#### YOUR GOAL:
Swap "screenshot" for "image" everywhere in the listing below and write it out again with everything else unchanged. Leave the pictures out of your answer.

:: EXERCISE DATA

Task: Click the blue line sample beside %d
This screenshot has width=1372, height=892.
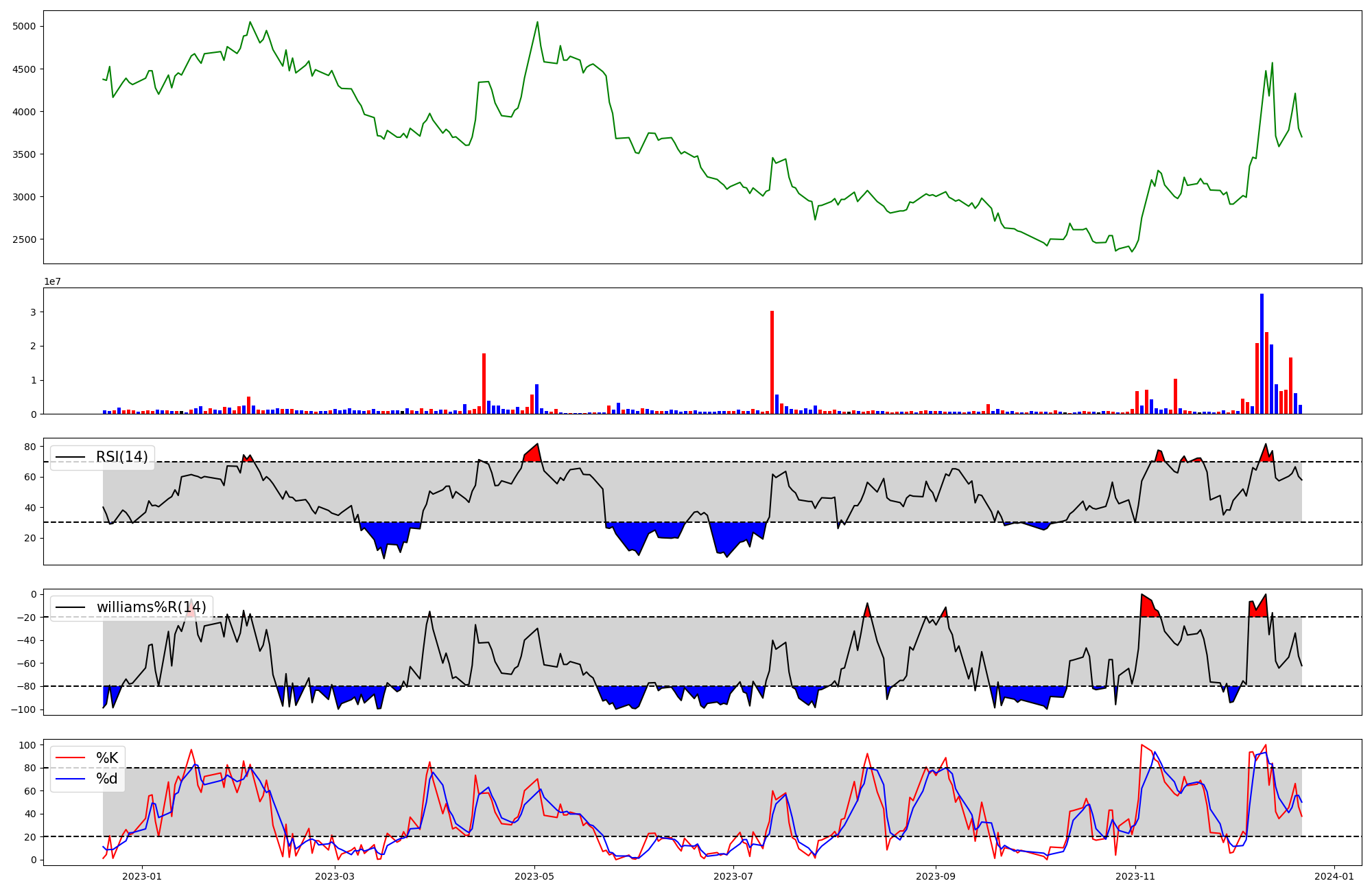Action: click(70, 779)
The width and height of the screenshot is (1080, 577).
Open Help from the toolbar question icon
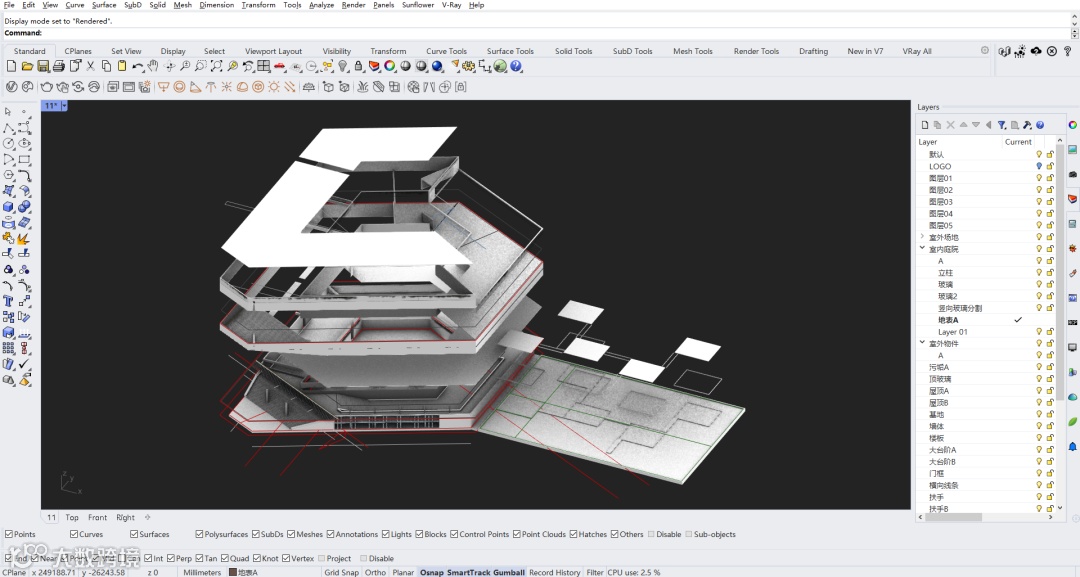516,66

::::

#### EXERCISE RESULT:
Task: Click the blue line sample beside %d
This image has width=1372, height=892.
Action: click(70, 779)
The width and height of the image is (1080, 577).
Open Help from the toolbar question icon
516,66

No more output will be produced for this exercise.